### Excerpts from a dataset
────────────────────

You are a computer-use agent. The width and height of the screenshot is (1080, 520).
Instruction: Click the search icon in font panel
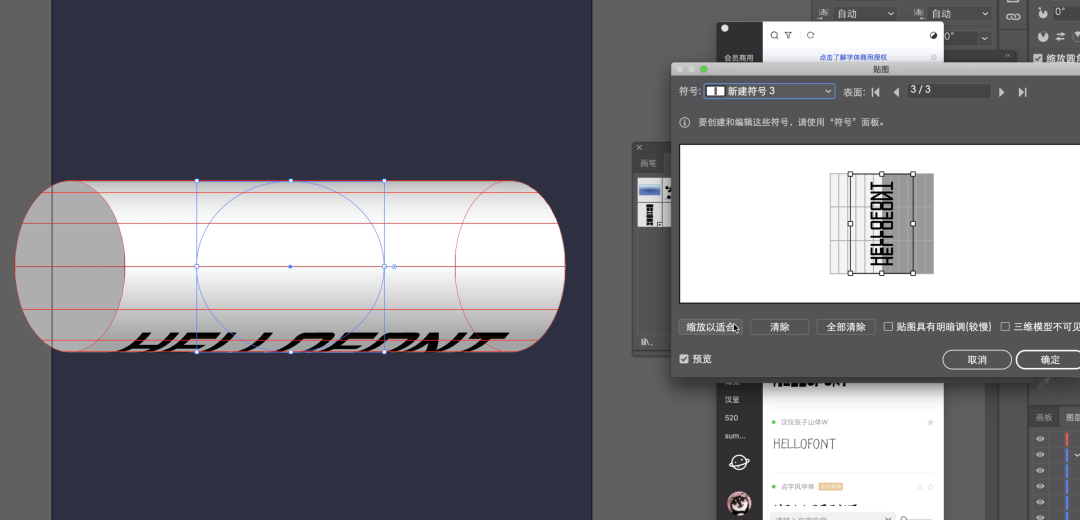point(774,35)
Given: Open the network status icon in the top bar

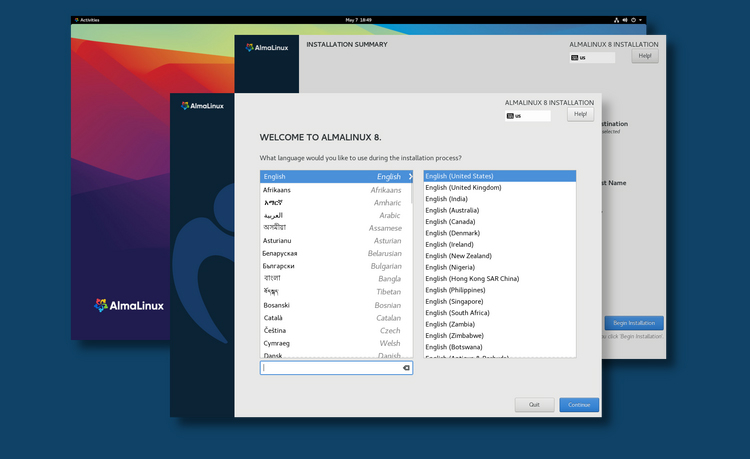Looking at the screenshot, I should click(618, 20).
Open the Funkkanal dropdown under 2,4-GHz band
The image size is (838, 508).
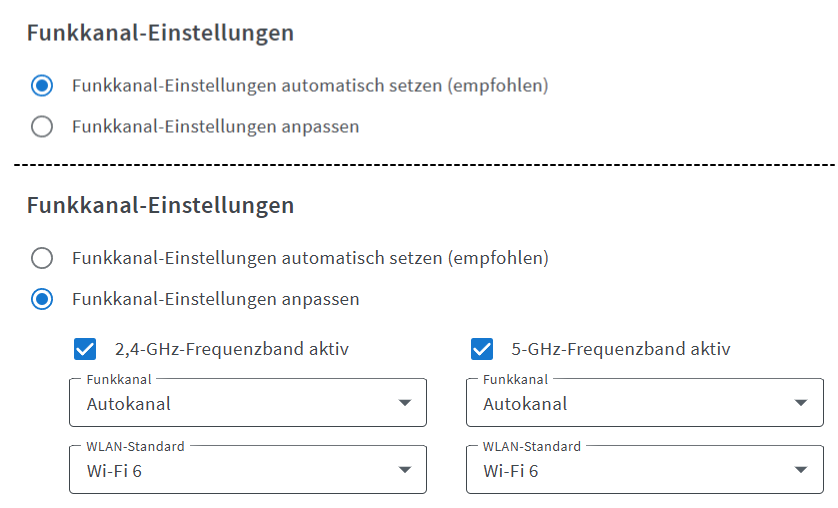[248, 403]
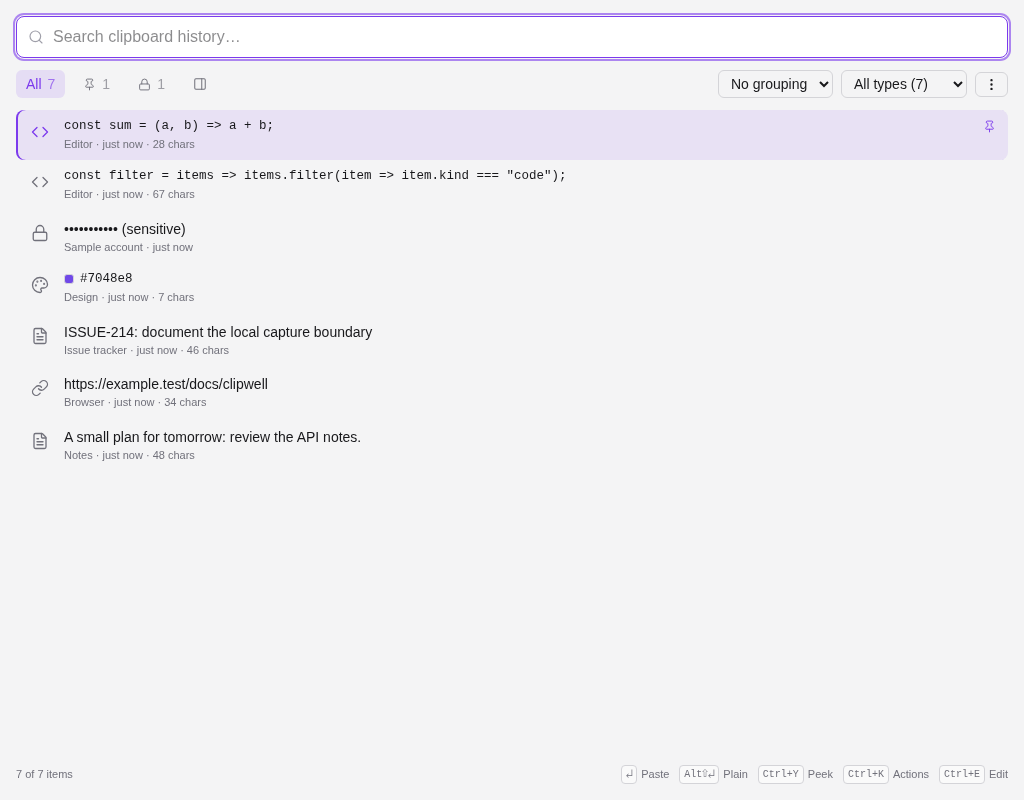Screen dimensions: 1024x800
Task: Click the link icon beside the example.test URL
Action: 40,389
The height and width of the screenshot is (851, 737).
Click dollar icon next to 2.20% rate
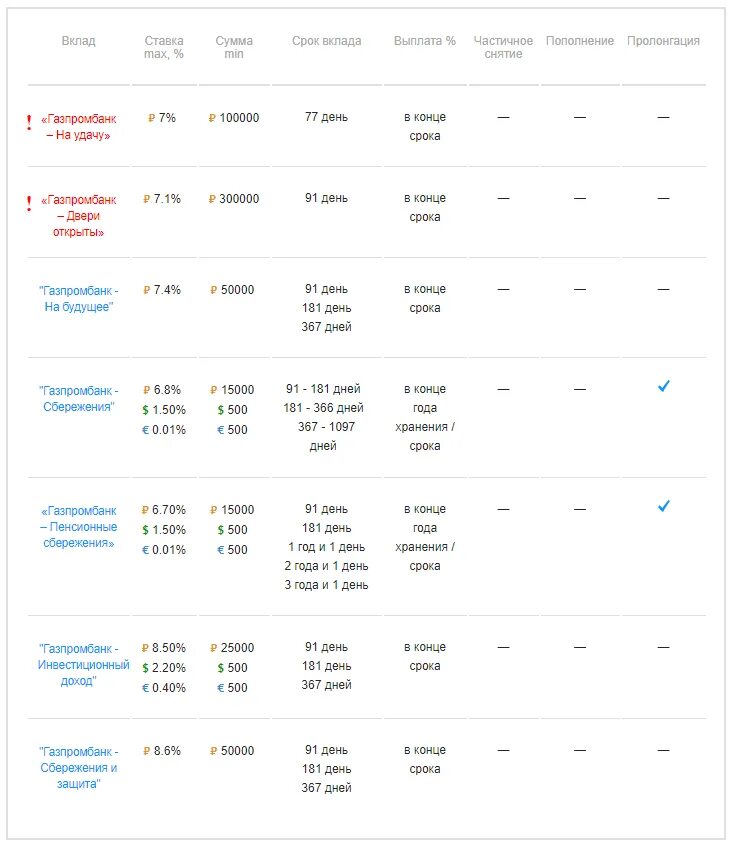[x=145, y=668]
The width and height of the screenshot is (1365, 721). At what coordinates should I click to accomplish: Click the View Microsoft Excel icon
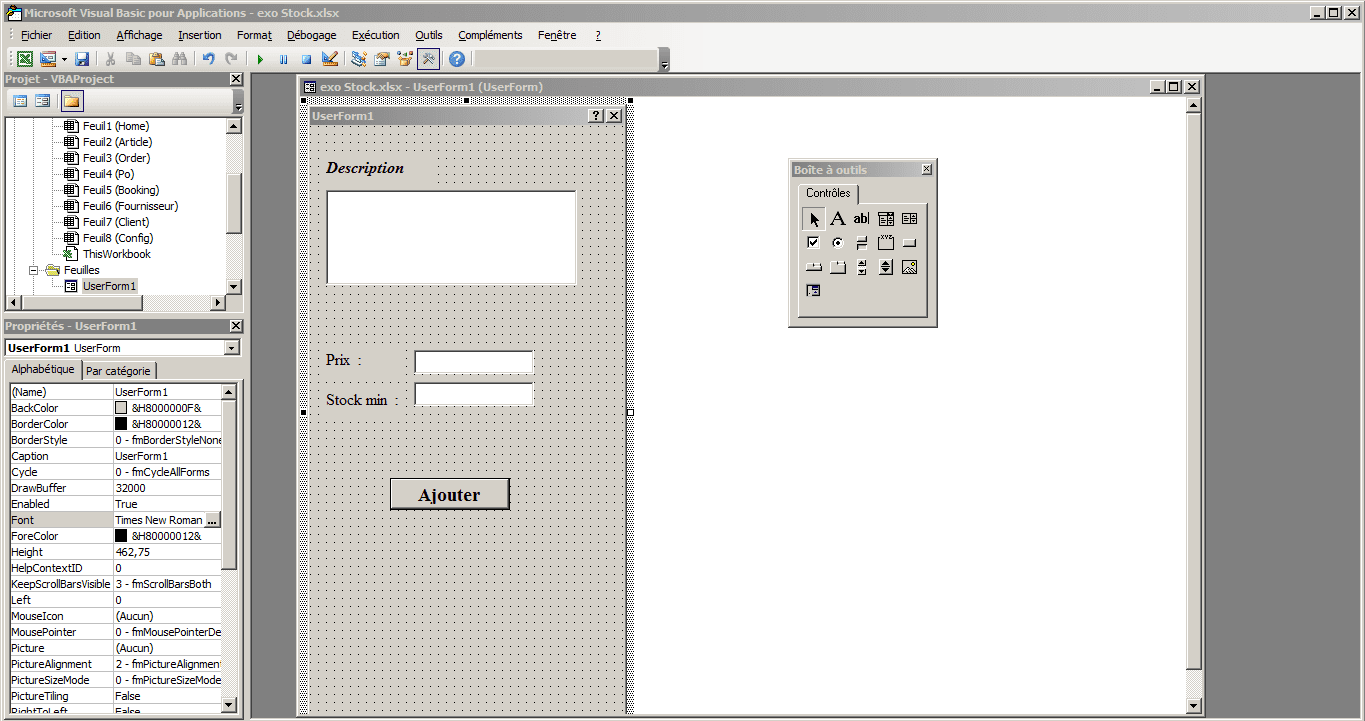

────────────────────

Find the word "width" in the records and pull out each line that has it.

### Solution to the exercise
You are a computer-use agent. The width and height of the screenshot is (1080, 520).
The height and width of the screenshot is (851, 737).
The width and height of the screenshot is (1365, 721). At what coordinates should I click to accomplish: Click the View Microsoft Excel icon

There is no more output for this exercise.